--- Challenge ---
Output every line of the records below as a Markdown table with the columns Row and Line, numbering the rows and leaving out blank lines.

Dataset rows
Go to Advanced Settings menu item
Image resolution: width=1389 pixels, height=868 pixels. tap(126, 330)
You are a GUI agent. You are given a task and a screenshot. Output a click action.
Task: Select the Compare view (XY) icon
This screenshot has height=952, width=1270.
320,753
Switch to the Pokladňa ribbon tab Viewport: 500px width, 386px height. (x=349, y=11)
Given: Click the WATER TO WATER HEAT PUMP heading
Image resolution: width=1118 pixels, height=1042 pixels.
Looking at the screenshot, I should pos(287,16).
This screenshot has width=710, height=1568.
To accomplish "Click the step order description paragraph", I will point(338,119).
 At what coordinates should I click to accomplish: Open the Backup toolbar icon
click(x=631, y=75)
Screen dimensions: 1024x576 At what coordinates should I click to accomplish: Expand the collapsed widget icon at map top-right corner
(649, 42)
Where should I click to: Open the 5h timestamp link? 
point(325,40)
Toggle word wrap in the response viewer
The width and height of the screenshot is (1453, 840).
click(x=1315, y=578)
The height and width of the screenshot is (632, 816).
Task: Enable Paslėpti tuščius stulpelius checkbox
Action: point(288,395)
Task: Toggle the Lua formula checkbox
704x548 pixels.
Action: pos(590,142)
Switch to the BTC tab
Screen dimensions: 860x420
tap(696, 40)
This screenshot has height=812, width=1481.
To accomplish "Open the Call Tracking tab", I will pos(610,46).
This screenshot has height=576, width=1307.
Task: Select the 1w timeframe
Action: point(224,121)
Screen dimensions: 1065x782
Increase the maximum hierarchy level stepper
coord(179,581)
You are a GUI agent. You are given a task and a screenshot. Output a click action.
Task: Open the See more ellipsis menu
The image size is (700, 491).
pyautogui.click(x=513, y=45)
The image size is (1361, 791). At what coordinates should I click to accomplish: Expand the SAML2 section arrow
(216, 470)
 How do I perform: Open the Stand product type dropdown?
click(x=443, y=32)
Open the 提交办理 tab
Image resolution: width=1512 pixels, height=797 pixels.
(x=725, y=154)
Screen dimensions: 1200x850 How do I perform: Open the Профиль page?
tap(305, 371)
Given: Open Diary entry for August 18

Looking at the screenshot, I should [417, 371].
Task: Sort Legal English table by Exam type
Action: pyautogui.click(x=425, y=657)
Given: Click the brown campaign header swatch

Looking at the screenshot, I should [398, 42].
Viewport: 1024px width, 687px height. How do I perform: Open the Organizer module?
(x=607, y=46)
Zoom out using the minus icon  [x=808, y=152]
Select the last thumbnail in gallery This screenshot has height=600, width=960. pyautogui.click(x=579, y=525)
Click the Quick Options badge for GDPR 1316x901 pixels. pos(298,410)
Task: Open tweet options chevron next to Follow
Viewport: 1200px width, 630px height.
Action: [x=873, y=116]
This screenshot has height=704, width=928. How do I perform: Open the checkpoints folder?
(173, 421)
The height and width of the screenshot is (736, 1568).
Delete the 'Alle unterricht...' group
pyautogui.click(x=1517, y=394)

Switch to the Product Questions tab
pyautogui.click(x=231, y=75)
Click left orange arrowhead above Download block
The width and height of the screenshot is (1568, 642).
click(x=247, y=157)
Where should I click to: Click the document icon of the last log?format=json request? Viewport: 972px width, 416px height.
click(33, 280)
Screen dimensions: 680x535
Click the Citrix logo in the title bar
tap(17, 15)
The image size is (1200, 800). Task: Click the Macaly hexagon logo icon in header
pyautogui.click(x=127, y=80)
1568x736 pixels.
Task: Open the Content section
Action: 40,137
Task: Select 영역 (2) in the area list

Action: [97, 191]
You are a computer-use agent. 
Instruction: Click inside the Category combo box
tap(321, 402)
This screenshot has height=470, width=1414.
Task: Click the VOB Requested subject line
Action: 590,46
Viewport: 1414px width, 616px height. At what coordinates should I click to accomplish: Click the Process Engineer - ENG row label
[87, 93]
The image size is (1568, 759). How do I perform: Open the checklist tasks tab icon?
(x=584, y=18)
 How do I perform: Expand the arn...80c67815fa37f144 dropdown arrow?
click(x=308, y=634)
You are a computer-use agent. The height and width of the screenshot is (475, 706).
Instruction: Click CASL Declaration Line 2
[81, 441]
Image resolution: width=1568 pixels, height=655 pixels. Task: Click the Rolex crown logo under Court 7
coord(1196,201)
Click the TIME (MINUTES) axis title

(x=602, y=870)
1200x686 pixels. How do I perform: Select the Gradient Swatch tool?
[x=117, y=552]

--- Output of the task ---
| Row | Line |
|---|---|
| 1 | Go to Advanced Settings menu item |
| 2 | Image resolution: width=1389 pixels, height=868 pixels. tap(126, 330) |
| 3 | You are a GUI agent. You are given a task and a screenshot. Output a click action. |
| 4 | Task: Select the Compare view (XY) icon |
| 5 | This screenshot has height=952, width=1270. |
| 6 | 320,753 |
| 7 | Switch to the Pokladňa ribbon tab Viewport: 500px width, 386px height. (x=349, y=11) |
| 8 | Given: Click the WATER TO WATER HEAT PUMP heading |
| 9 | Image resolution: width=1118 pixels, height=1042 pixels. |
| 10 | Looking at the screenshot, I should pos(287,16). |
| 11 | This screenshot has width=710, height=1568. |
| 12 | To accomplish "Click the step order description paragraph", I will point(338,119). |
| 13 |  At what coordinates should I click to accomplish: Open the Backup toolbar icon |
| 14 | click(x=631, y=75) |
| 15 | Screen dimensions: 1024x576 At what coordinates should I click to accomplish: Expand the collapsed widget icon at map top-right corner |
| 16 | (649, 42) |
| 17 | Where should I click to: Open the 5h timestamp link?  |
| 18 | point(325,40) |
| 19 | Toggle word wrap in the response viewer |
| 20 | The width and height of the screenshot is (1453, 840). |
| 21 | click(x=1315, y=578) |
| 22 | The height and width of the screenshot is (632, 816). |
| 23 | Task: Enable Paslėpti tuščius stulpelius checkbox |
| 24 | Action: point(288,395) |
| 25 | Task: Toggle the Lua formula checkbox |
| 26 | 704x548 pixels. |
| 27 | Action: pos(590,142) |
| 28 | Switch to the BTC tab |
| 29 | Screen dimensions: 860x420 |
| 30 | tap(696, 40) |
| 31 | This screenshot has height=812, width=1481. |
| 32 | To accomplish "Open the Call Tracking tab", I will pos(610,46). |
| 33 | This screenshot has height=576, width=1307. |
| 34 | Task: Select the 1w timeframe |
| 35 | Action: point(224,121) |
| 36 | Screen dimensions: 1065x782 |
| 37 | Increase the maximum hierarchy level stepper |
| 38 | coord(179,581) |
| 39 | You are a GUI agent. You are given a task and a screenshot. Output a click action. |
| 40 | Task: Open the See more ellipsis menu |
| 41 | The image size is (700, 491). |
| 42 | pyautogui.click(x=513, y=45) |
| 43 | The image size is (1361, 791). At what coordinates should I click to accomplish: Expand the SAML2 section arrow |
| 44 | (216, 470) |
| 45 |  How do I perform: Open the Stand product type dropdown? |
| 46 | click(x=443, y=32) |
| 47 | Open the 提交办理 tab |
| 48 | Image resolution: width=1512 pixels, height=797 pixels. |
| 49 | (x=725, y=154) |
| 50 | Screen dimensions: 1200x850 How do I perform: Open the Профиль page? |
| 51 | tap(305, 371) |
| 52 | Given: Open Diary entry for August 18 |
| 53 | Looking at the screenshot, I should [417, 371]. |
| 54 | Task: Sort Legal English table by Exam type |
| 55 | Action: pyautogui.click(x=425, y=657) |
| 56 | Given: Click the brown campaign header swatch |
| 57 | Looking at the screenshot, I should [398, 42]. |
| 58 | Viewport: 1024px width, 687px height. How do I perform: Open the Organizer module? |
| 59 | (x=607, y=46) |
| 60 | Zoom out using the minus icon  [x=808, y=152] |
| 61 | Select the last thumbnail in gallery This screenshot has height=600, width=960. pyautogui.click(x=579, y=525) |
| 62 | Click the Quick Options badge for GDPR 1316x901 pixels. pos(298,410) |
| 63 | Task: Open tweet options chevron next to Follow |
| 64 | Viewport: 1200px width, 630px height. |
| 65 | Action: [x=873, y=116] |
| 66 | This screenshot has height=704, width=928. How do I perform: Open the checkpoints folder? |
| 67 | (173, 421) |
| 68 | The height and width of the screenshot is (736, 1568). |
| 69 | Delete the 'Alle unterricht...' group |
| 70 | pyautogui.click(x=1517, y=394) |
| 71 | Switch to the Product Questions tab |
| 72 | pyautogui.click(x=231, y=75) |
| 73 | Click left orange arrowhead above Download block |
| 74 | The width and height of the screenshot is (1568, 642). |
| 75 | click(x=247, y=157) |
| 76 | Where should I click to: Click the document icon of the last log?format=json request? Viewport: 972px width, 416px height. |
| 77 | click(33, 280) |
| 78 | Screen dimensions: 680x535 |
| 79 | Click the Citrix logo in the title bar |
| 80 | tap(17, 15) |
| 81 | The image size is (1200, 800). Task: Click the Macaly hexagon logo icon in header |
| 82 | pyautogui.click(x=127, y=80) |
| 83 | 1568x736 pixels. |
| 84 | Task: Open the Content section |
| 85 | Action: 40,137 |
| 86 | Task: Select 영역 (2) in the area list |
| 87 | Action: [97, 191] |
| 88 | You are a computer-use agent.  |
| 89 | Instruction: Click inside the Category combo box |
| 90 | tap(321, 402) |
| 91 | This screenshot has height=470, width=1414. |
| 92 | Task: Click the VOB Requested subject line |
| 93 | Action: 590,46 |
| 94 | Viewport: 1414px width, 616px height. At what coordinates should I click to accomplish: Click the Process Engineer - ENG row label |
| 95 | [87, 93] |
| 96 | The image size is (1568, 759). How do I perform: Open the checklist tasks tab icon? |
| 97 | (x=584, y=18) |
| 98 |  How do I perform: Expand the arn...80c67815fa37f144 dropdown arrow? |
| 99 | click(x=308, y=634) |
| 100 | You are a computer-use agent. The height and width of the screenshot is (475, 706). |
| 101 | Instruction: Click CASL Declaration Line 2 |
| 102 | [81, 441] |
| 103 | Image resolution: width=1568 pixels, height=655 pixels. Task: Click the Rolex crown logo under Court 7 |
| 104 | coord(1196,201) |
| 105 | Click the TIME (MINUTES) axis title |
| 106 | (x=602, y=870) |
| 107 | 1200x686 pixels. How do I perform: Select the Gradient Swatch tool? |
| 108 | [x=117, y=552] |